» TASK
When a line of the records contains "menu", copy it.

Extracted records:
______
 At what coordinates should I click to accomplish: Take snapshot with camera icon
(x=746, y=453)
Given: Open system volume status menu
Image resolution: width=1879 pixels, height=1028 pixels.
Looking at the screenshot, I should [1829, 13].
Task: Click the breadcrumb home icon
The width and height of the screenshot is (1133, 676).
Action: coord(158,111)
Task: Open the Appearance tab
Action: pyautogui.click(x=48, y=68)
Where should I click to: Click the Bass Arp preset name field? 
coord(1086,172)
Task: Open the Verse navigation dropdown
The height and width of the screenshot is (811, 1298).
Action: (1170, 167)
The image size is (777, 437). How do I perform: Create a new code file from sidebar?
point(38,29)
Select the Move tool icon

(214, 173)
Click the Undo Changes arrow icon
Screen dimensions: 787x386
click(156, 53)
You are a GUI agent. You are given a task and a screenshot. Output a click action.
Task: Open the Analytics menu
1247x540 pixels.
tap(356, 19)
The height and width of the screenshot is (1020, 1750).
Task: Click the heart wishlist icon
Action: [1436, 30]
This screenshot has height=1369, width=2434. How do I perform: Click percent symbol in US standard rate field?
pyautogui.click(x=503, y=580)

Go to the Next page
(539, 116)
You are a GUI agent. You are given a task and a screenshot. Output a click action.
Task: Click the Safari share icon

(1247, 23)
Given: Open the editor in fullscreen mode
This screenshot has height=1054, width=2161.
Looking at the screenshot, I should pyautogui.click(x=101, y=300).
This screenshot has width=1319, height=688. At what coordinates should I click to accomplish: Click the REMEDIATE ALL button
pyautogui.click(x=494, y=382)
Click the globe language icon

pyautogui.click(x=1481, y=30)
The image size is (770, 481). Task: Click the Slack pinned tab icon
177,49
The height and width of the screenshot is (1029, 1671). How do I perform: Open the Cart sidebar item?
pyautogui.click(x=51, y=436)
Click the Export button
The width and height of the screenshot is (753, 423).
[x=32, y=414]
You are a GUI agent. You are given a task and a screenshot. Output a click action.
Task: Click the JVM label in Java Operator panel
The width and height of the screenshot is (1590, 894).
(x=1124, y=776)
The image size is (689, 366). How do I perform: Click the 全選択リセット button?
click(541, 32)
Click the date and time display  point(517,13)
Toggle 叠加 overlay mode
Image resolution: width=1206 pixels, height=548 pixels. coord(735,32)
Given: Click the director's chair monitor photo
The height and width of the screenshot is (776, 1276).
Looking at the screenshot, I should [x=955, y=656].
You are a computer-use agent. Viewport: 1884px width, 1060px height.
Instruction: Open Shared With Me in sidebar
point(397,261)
______
» RESULT
Given: Open system volume status menu
Task: Open the Analytics menu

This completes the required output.